Deep Learning: Reinforcement Learning
Introduction
There are a lot of reasons for wanting AI systems to be able to accurately estimate their own confidence, particularly in domains where failure incurs a real world cost.
We have devised an unconventional method of including confidence estimation in a reinforcement learning system which we hypothesize will actually improve performance by forcing the system to develop a more informative model of the state-action space.
The method we propose is to construct a system which, instead of just outputting actions, gives action/confidence pairs, where the confidence is a number between 0 or 1 which represents the system’s best guess as to the probability of the action is selected resulting in a successful outcome.
This confidence is then trained by altering the reward function such that the reward is a function of both the real value of the action selected in the environment (success or failure), as well as the confidence given. We want to reward the system for giving a high confidence when it selects actions correctly, and to punish the system for a high confidence when it selects actions poorly.
This change in the reward function will vary the magnitude of punishment and reward, and thus change how the system learns.
Experiment Design
The environment chosen for implementing and testing the algorithms is the Atari Pong environment from the python Open AI Gym library. The game has a total of 100800 states.

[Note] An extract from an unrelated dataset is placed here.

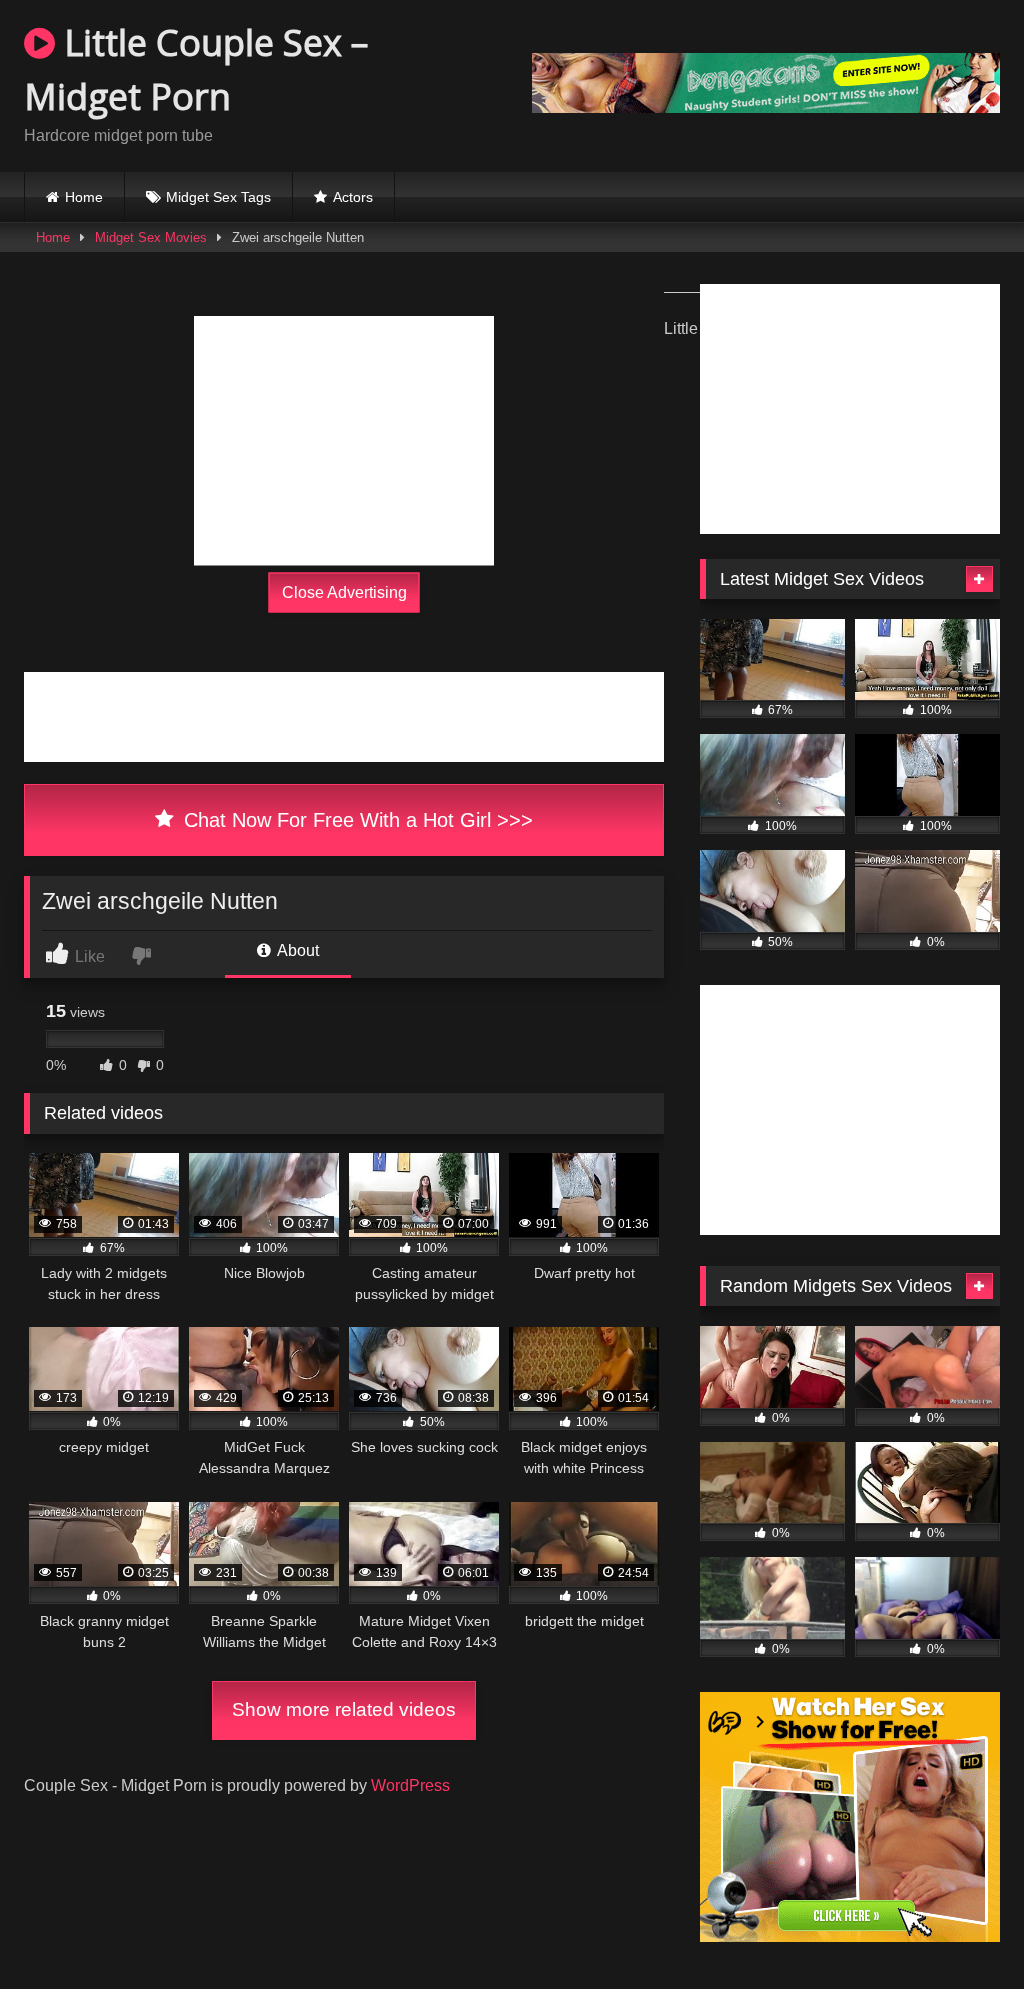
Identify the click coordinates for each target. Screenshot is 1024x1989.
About (296, 950)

It has six different actions, listed in Table 1. The model plays against the Open AI random adversary, which is part of the library. The model game state is represented by the game’s pixels, a 210x160x3 array. As a preprocessing step, this array is first cropped to a 160x160x3 frame with the relevant game information, and then downsampled to a 80x80x3 array. All of the game information in Pong can be contained in a single color channel, so the input is then converted to grayscale. Finally, the game’s background color is made completely black. The resulting array is the input for the model.
We test out two approaches:
- Proximal Policy Optimization
PPO is part of a family of policy gradient methods, which use stochastic gradient descent to optimize a policy. The PPO algorithm is an improvement over Trust Region Policy Optimization\cite{DBLP:journals/corr/SchulmanLMJA15} (TRPO), utilizing a clipped objective function, removing the KL Divergence penalty found in TRPO. Thus PPO limits the change in policy without computing the KL Divergence at every step, more generalized to continuous control tasks and easier to implement compared to other Policy Optimization algorithms.

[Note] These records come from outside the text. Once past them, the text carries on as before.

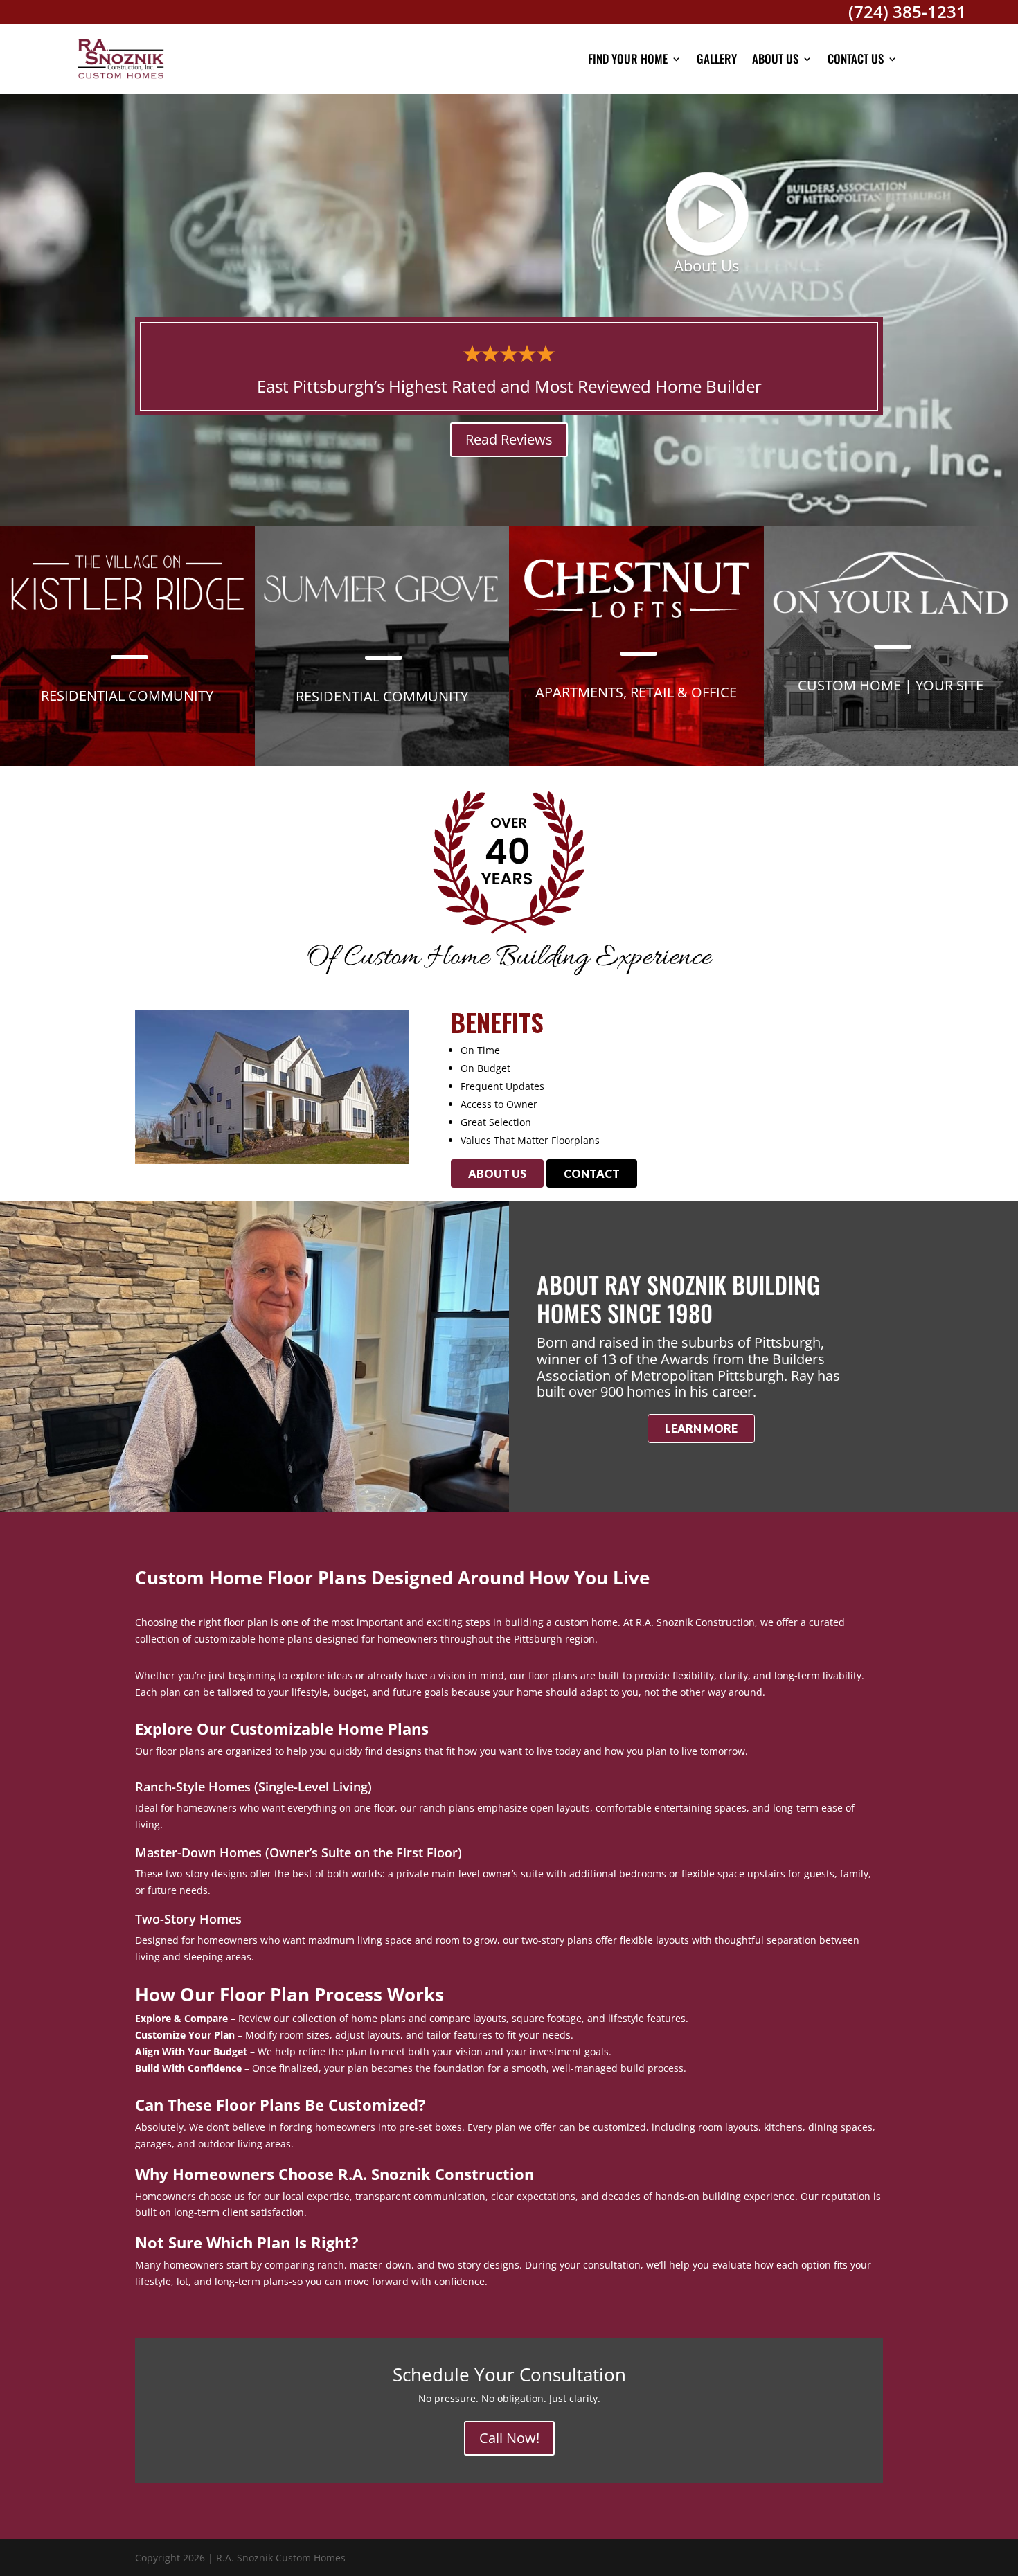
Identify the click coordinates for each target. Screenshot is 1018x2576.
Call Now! (509, 2438)
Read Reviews (509, 439)
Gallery (717, 58)
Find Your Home (628, 58)
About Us (775, 58)
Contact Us (856, 58)
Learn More (701, 1428)
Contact (592, 1173)
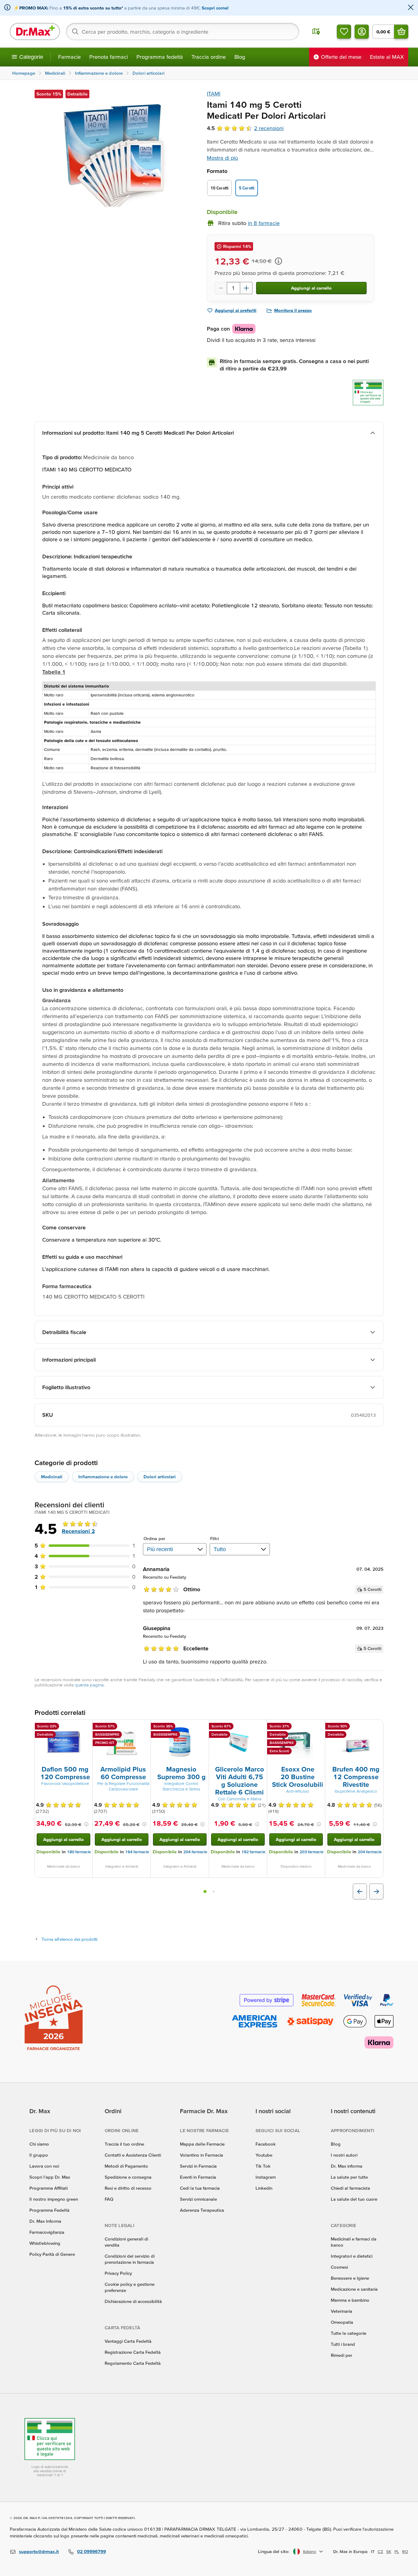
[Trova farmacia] (316, 31)
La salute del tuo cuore (354, 2199)
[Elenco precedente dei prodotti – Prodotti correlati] (360, 1891)
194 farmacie (137, 1852)
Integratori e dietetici (351, 2256)
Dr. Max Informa (45, 2221)
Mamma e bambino (350, 2300)
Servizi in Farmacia (198, 2166)
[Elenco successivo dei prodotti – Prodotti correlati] (376, 1891)
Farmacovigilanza (46, 2232)
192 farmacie (253, 1852)
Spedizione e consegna (128, 2177)
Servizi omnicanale (198, 2199)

- Proximal Policy Optimization with Confidence Estimation
The Proximal Policy Optimization Actor-Critic network is modified to generate a confidence for every action the actor generates, extending the actor network to a single Dense layer with a Sigmoid activation function, generating a confidence in the policy chosen by the actor. This confidence is then used in computing the reward obtained by the network.
The model achieves an accurate confidence estimation when the estimated confidence is equal to the probability value returned by the Softmax layer of the actor network. This can be achieved by rewarding successes with high confidence while penalizing failure with high confidence. We modify the reward function to achieve this through two functions, returning a maximum reward when estimated confidence equals the actual probability of the action.